This bitter season of devastation follows in the wake of the West coast’s worst period of fatal forest fires that threatened the habitat and homes of hundreds of thousands of lives. Five of the top 20 largest California wildfires fires occurred in 2020. These fires, and their accompanying rolling electric blackouts, were indiscriminate in their impact. Yet they spoke a collective message to which we dare not close our ears: Our house is on fire.

The Greek word for house is oikos; it also means home and habitat, a place that holds life and constitutes conditions for that life to thrive. It is the root of our word ecology, which literally means the study of our house or habitat. Oikos means the “whole inhabited world” or “the inhabited globe.” Oikos is our Habitat Earth, our Habitat Home.

And our home is burning, literally and figuratively. The Amazon rainforest is being cleared and burned, and the Congo River Basin is being put to the torch. Oceans are warming, and storms are becoming more severe and frequent.

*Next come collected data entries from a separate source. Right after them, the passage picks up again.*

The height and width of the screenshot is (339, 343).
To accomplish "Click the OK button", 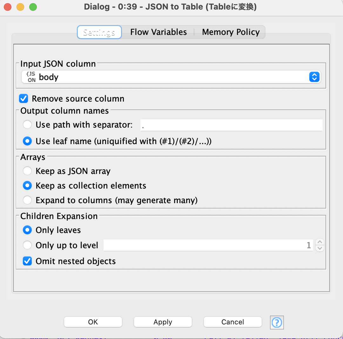I will tap(93, 322).
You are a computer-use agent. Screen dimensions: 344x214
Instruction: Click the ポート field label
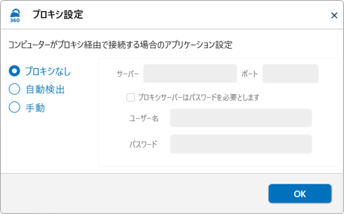(249, 74)
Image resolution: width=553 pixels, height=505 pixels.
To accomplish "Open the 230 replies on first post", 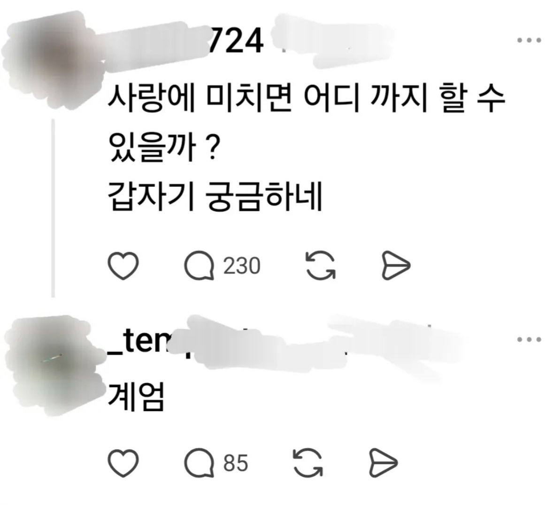I will pyautogui.click(x=199, y=266).
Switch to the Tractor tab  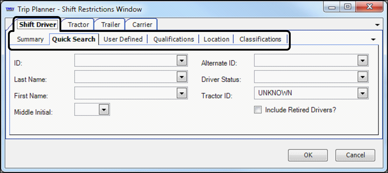point(78,25)
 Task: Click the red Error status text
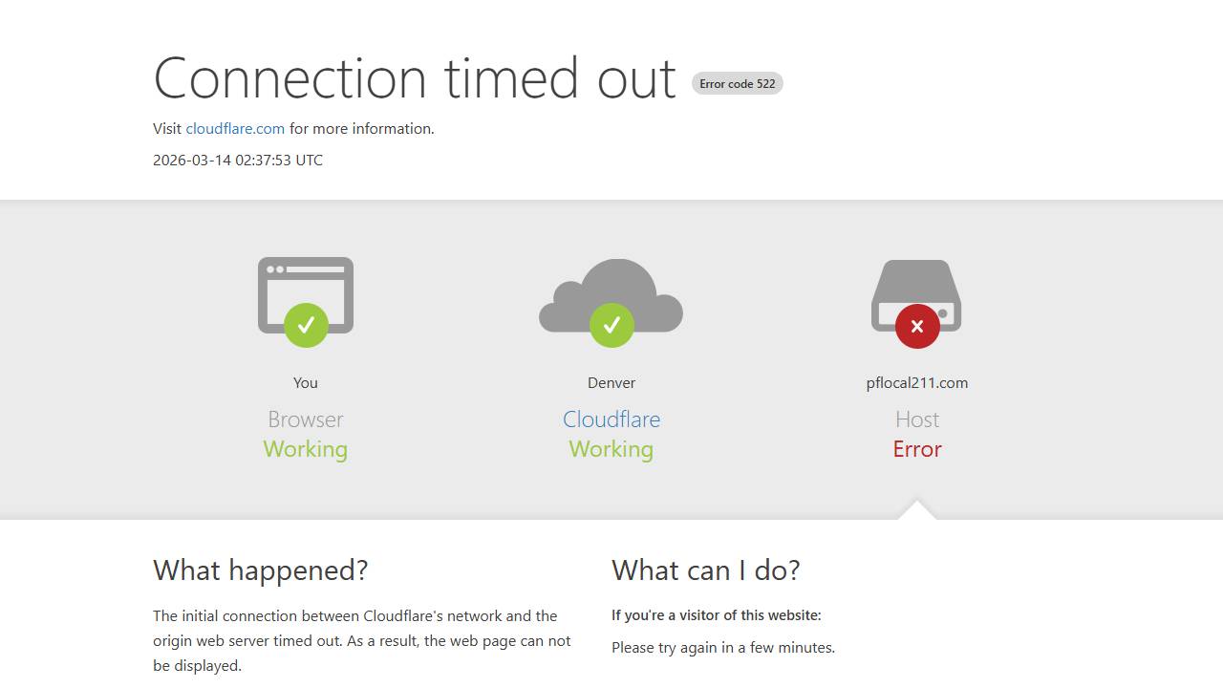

Biodiversity is plummeting, and ecosystems are collapsing. This is the age of the Anthropocene—the age when human activity has become the dominant and devouring influence on climate and the environment. This is the age when, in many ways, humanity itself is a voracious fire, rapaciously consuming everything in its path.

How ought our faith respond to this crisis? How do our theologies—the religious stories we tell about the nature of God and subsequently ourselves—respond to this ‘ecocidal’ reality that our oikos is going up in flames? For far too long, Christ followers have perpetuated the earth-dishonoring narrative that our true home is ultimately in heaven. As the old hymns of faith would put it, “This world is not my home, I’m just passing through . . . and I can’t feel at home in this world anymore.” We have been singing self-fulfilling prophecies while we set flames to our home, creating the very inferno from which we long to flee.

If there is to be any hope to stop this legacy of earth destruction, we must change our defining narratives. We would do well to recall that Adam’s name derives from the Hebrew adamah, meaning “ground” or “earth”; in creation cosmology he is formed out of humus—natural organic compounds, found in the soil, formed from the decomposed remains of other life forms. In resistance to tired and corrosive theologies then we must recover and discover stories that remind us of the truth of our existence: that we are created from this sacred earth and have the soil’s elements in our very bones. Environmental ethicist Larry Rasmussen reminds us that we are not so much at home on earth as we are home as earth.[1] We desperately need to recover the stories then that help us to re-member ourselves to this wild and wonder-filled truth: that we carry the sacred signs of oikos within our very bodies.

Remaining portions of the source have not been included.